*** Block opens ***

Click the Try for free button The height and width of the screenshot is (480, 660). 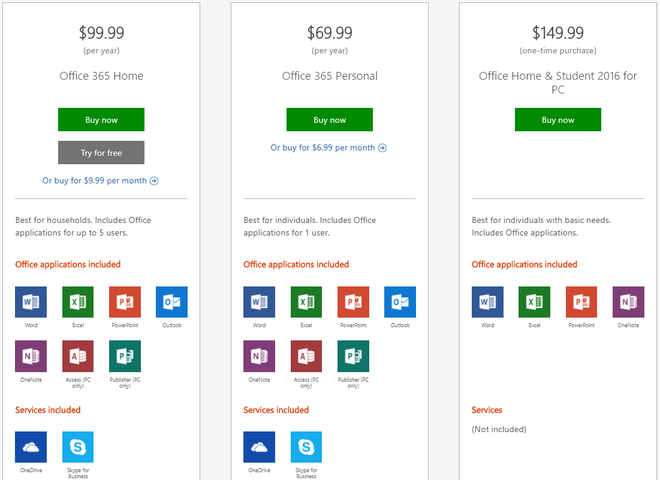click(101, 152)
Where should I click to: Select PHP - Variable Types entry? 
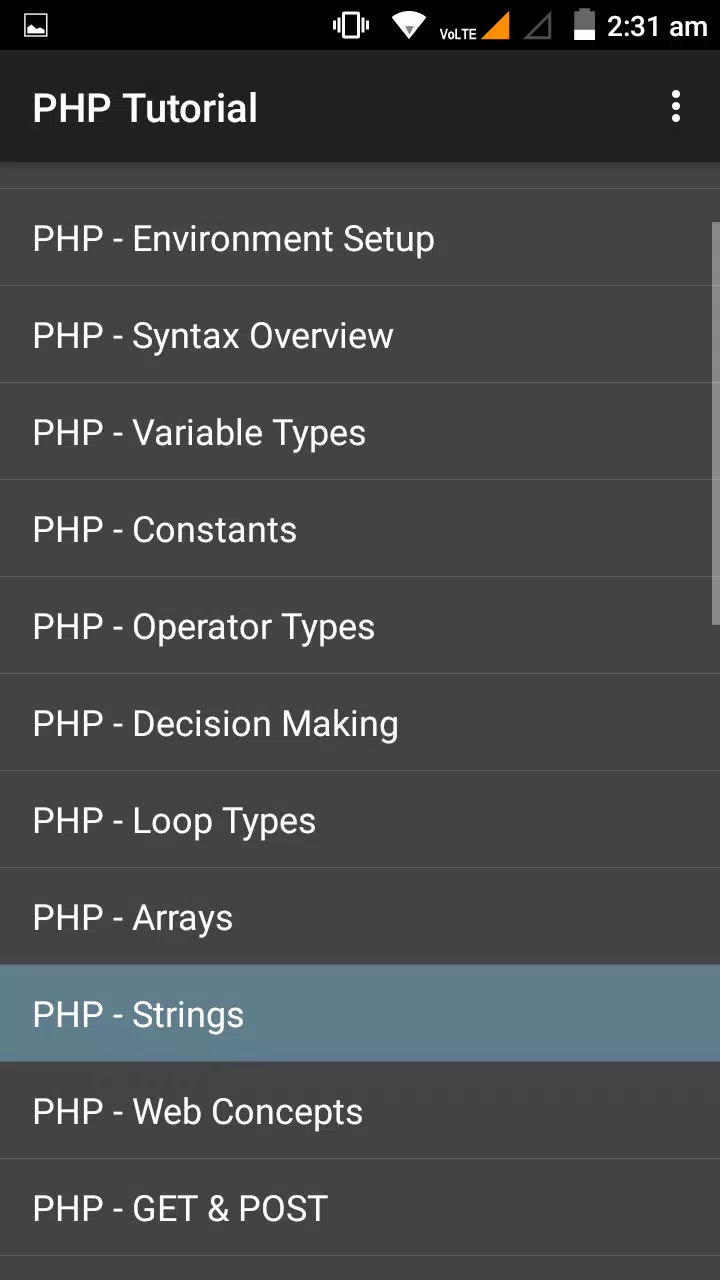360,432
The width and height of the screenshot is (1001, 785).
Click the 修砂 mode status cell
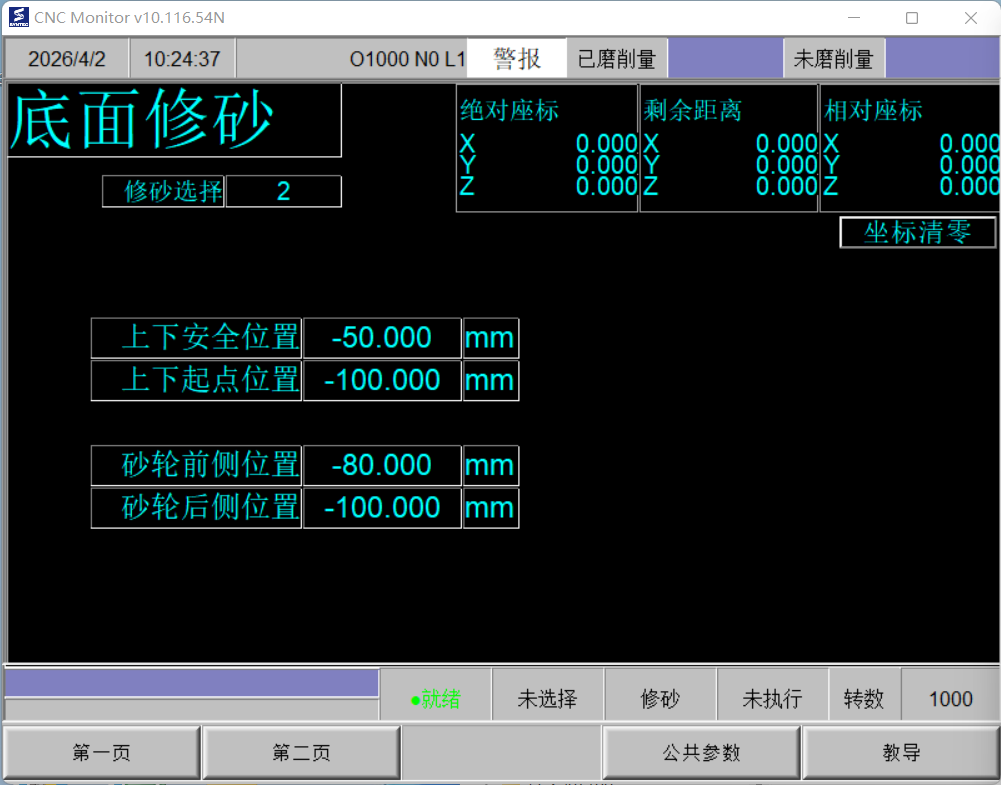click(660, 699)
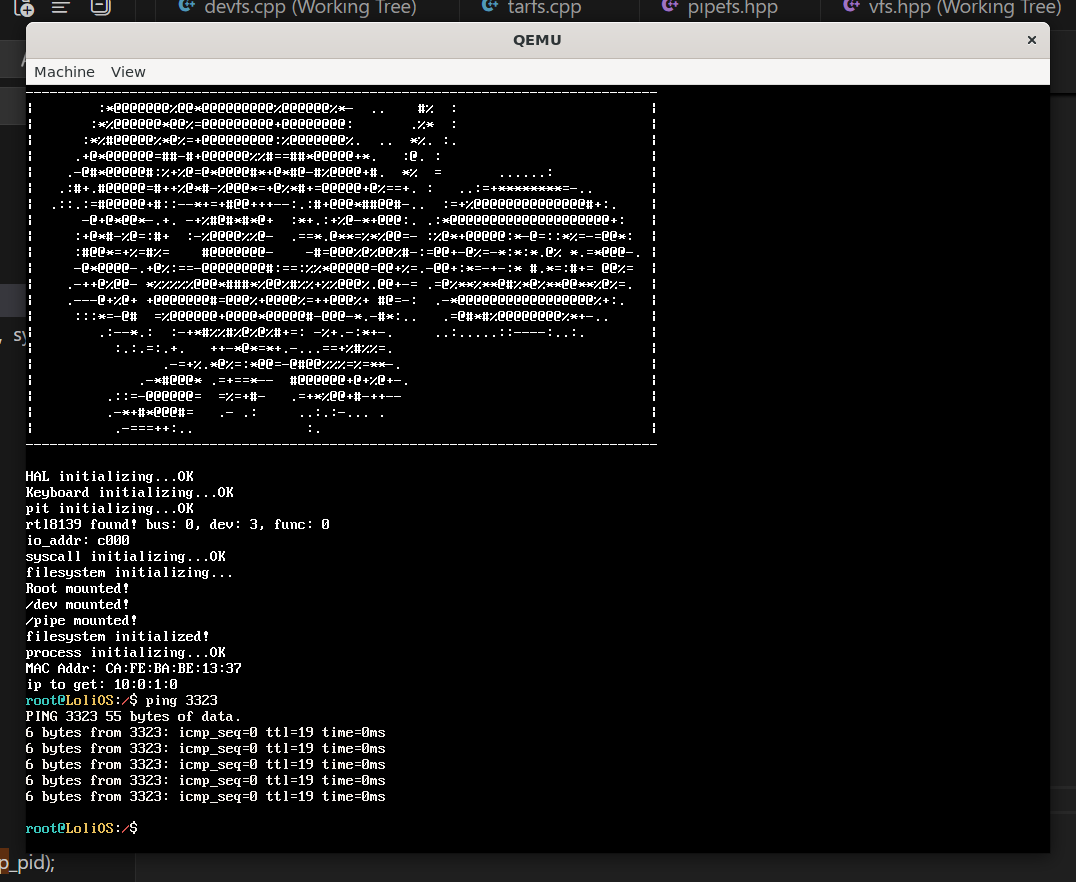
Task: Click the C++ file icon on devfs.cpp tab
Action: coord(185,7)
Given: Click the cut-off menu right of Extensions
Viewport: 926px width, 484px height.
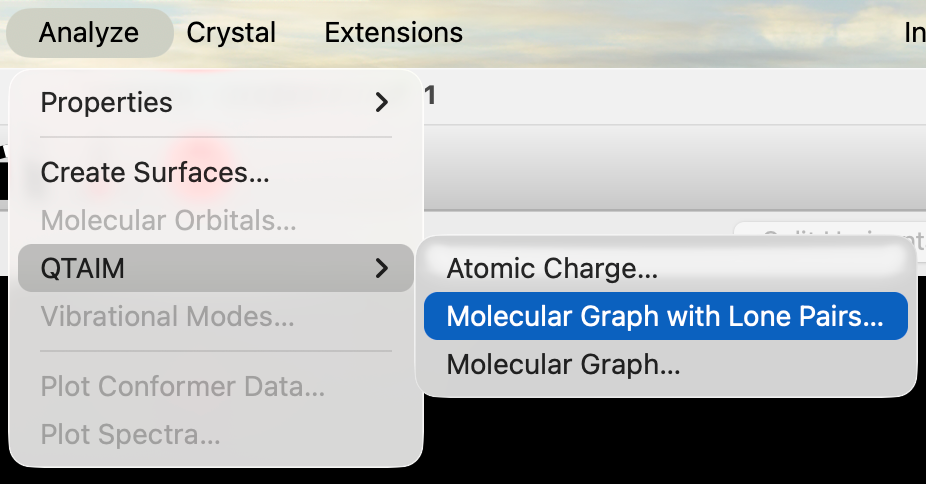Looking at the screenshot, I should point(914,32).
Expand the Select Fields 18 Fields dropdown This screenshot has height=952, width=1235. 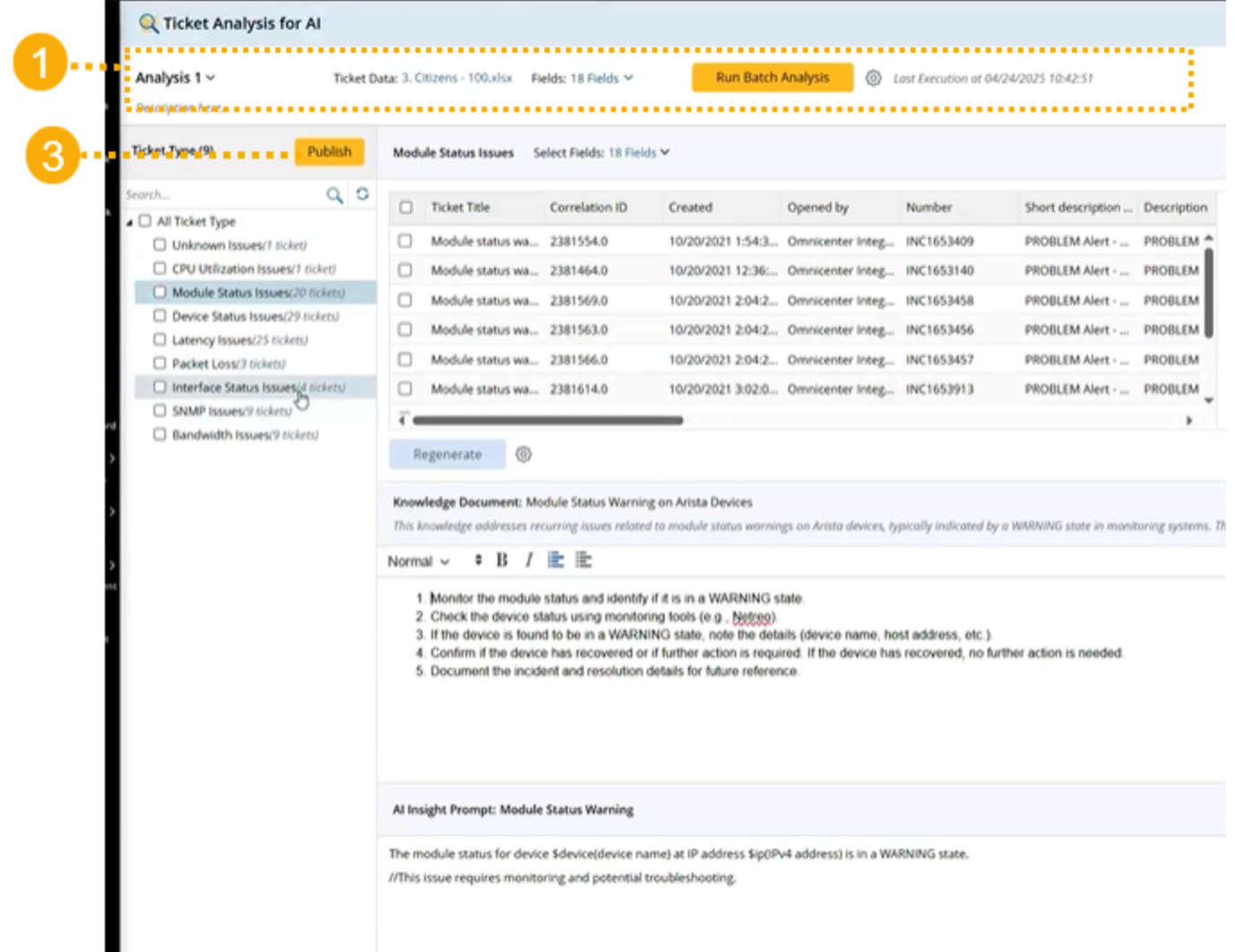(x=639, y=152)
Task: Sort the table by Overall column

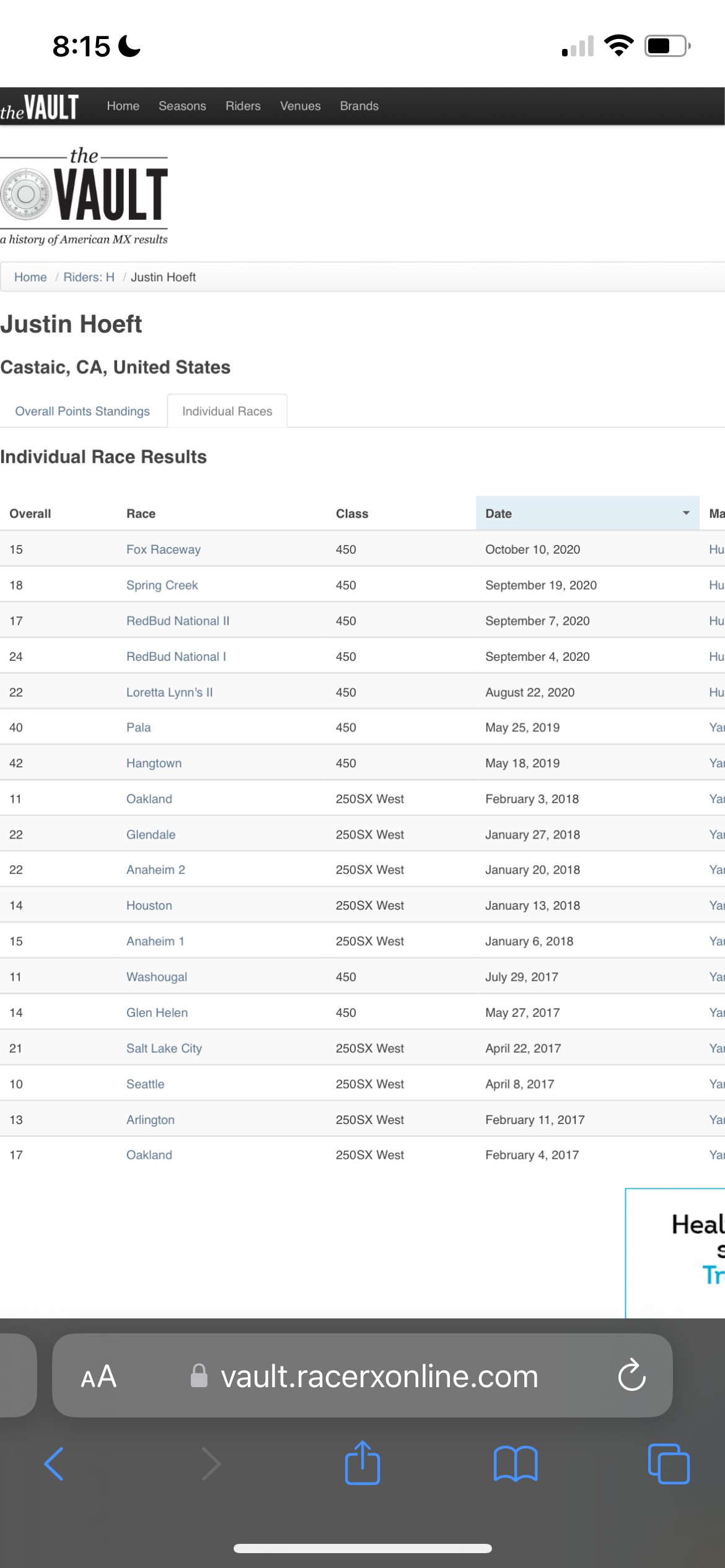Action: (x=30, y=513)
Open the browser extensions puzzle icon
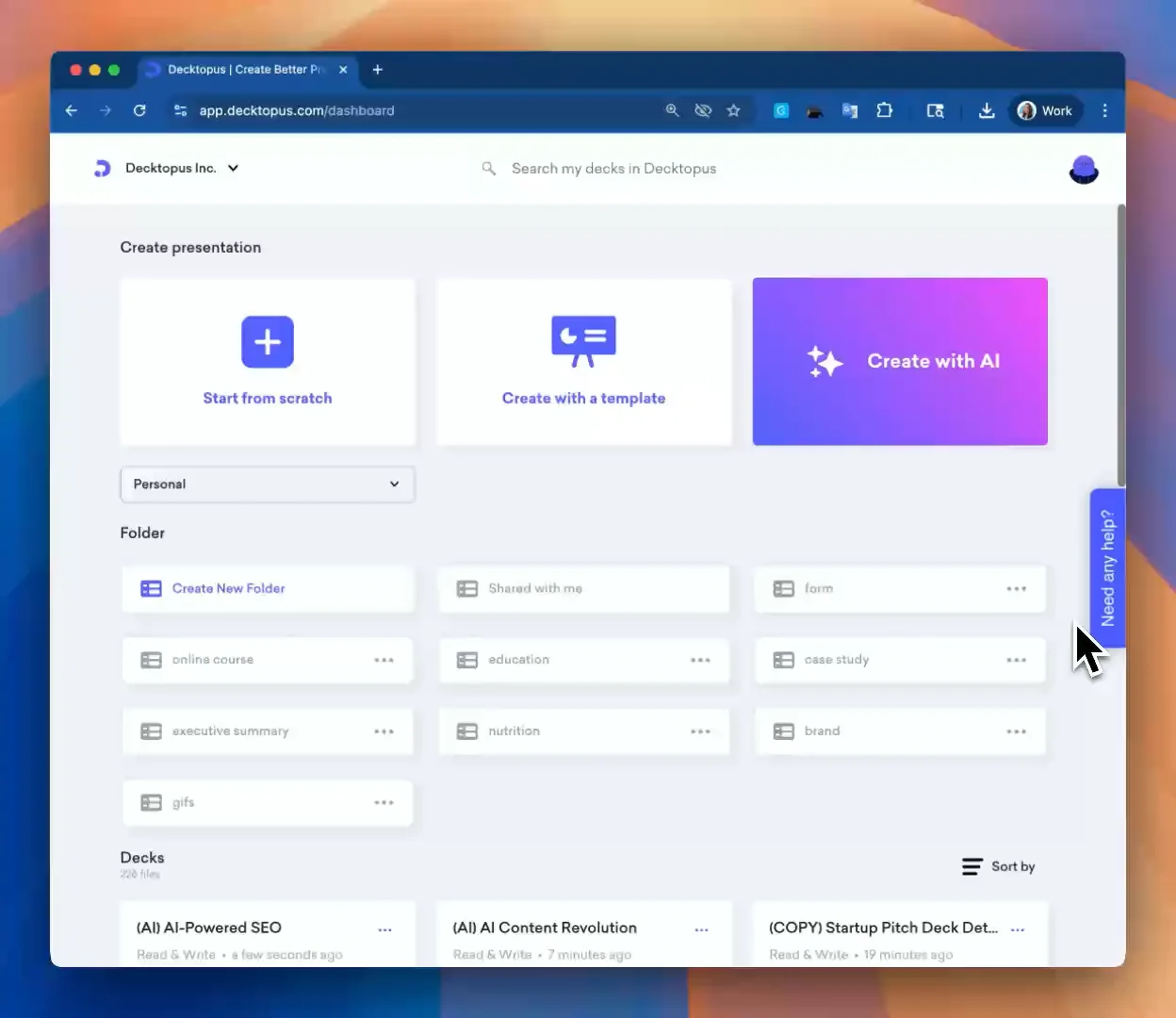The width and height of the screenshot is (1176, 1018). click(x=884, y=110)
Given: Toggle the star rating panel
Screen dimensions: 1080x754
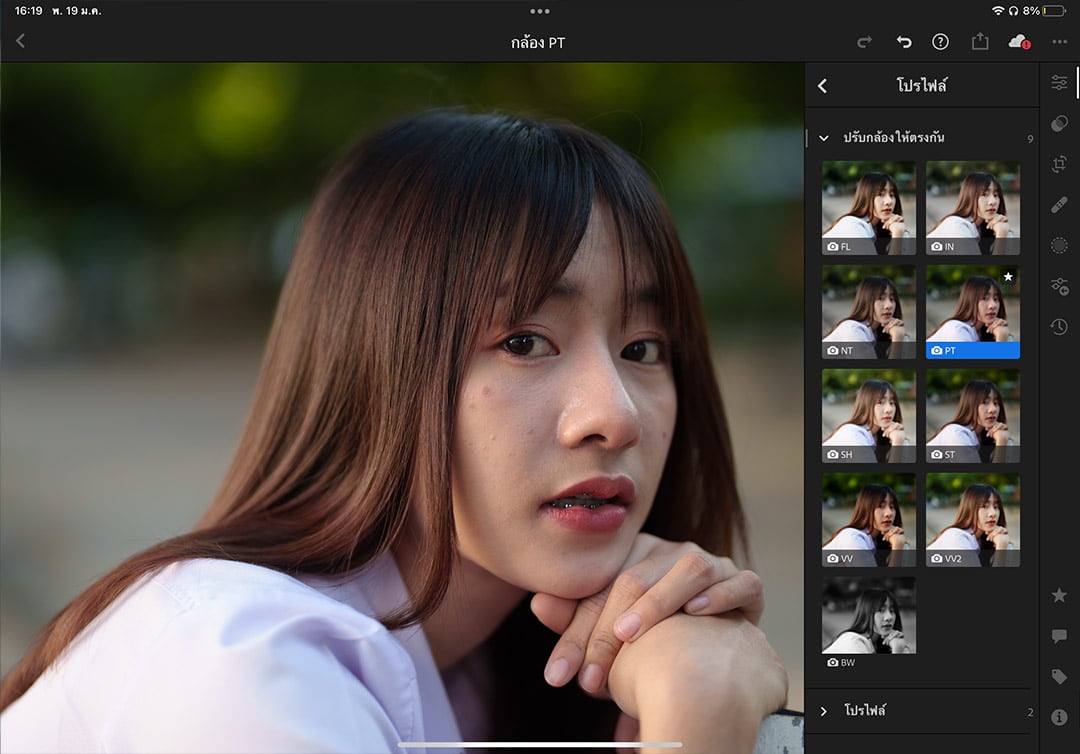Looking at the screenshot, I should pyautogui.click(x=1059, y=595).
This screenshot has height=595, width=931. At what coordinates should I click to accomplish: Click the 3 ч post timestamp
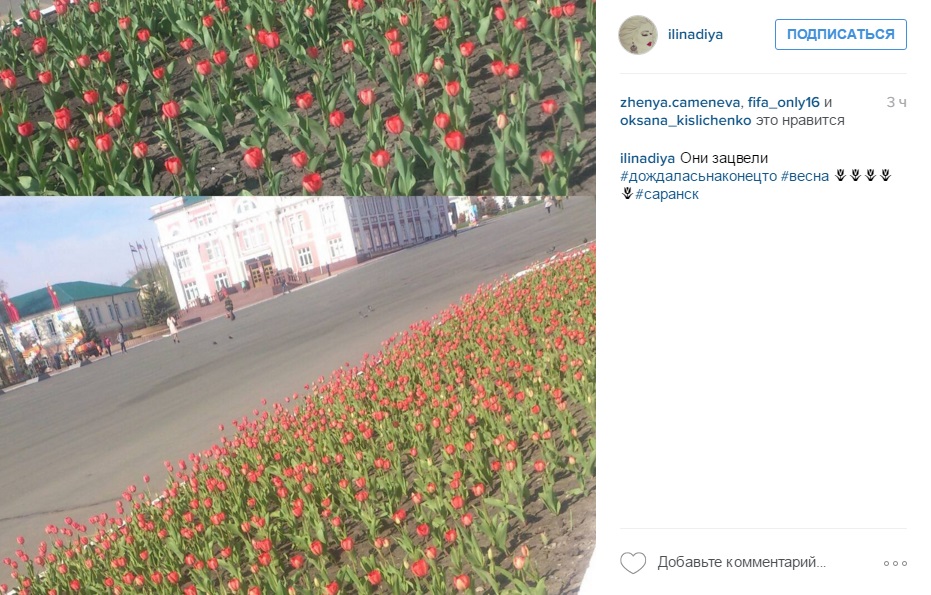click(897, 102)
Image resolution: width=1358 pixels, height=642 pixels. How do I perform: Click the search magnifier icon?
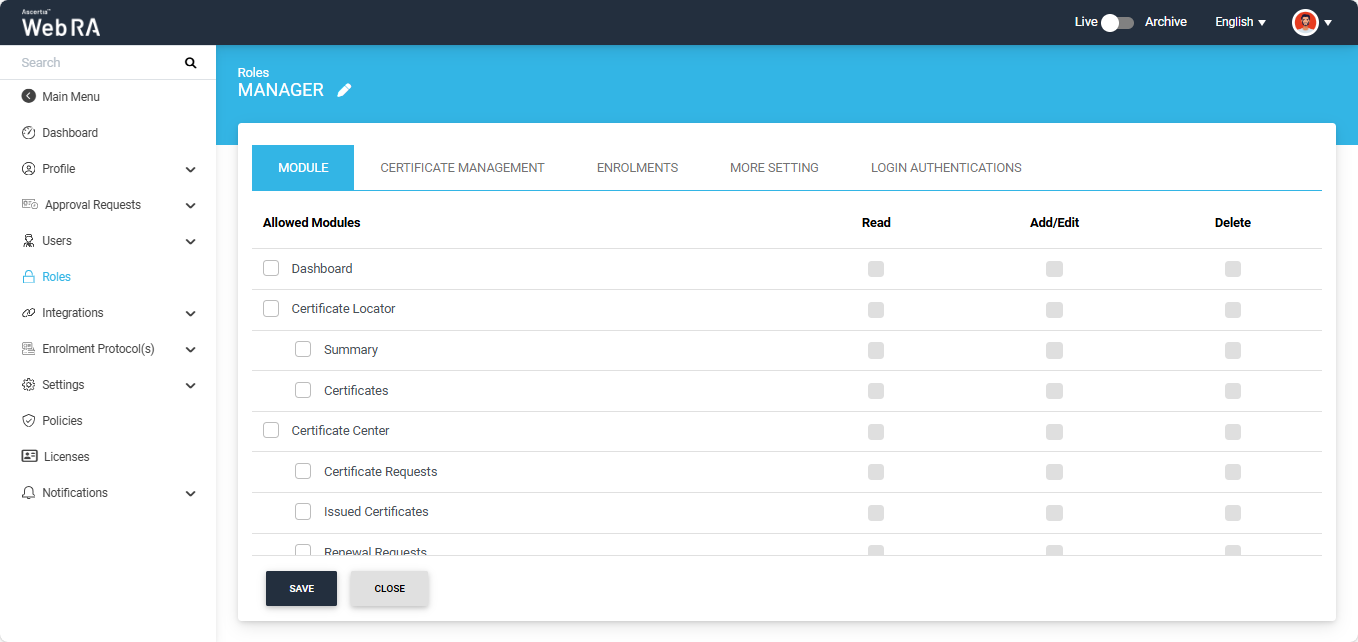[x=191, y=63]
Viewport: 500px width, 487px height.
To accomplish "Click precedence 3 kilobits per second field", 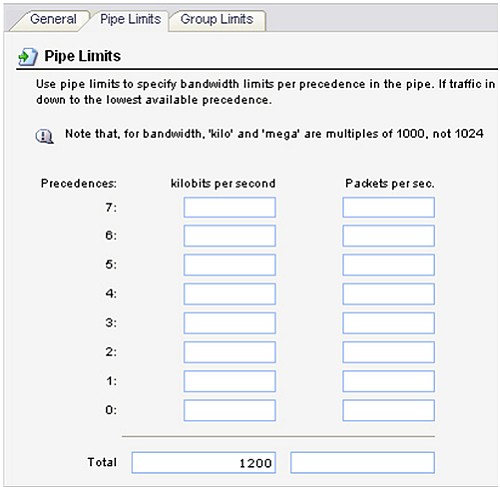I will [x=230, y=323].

*** Block closes ***

### [What to produce]
The answer must be a single number: the count of lines in the data that include the word "Given".

### [Answer section]
2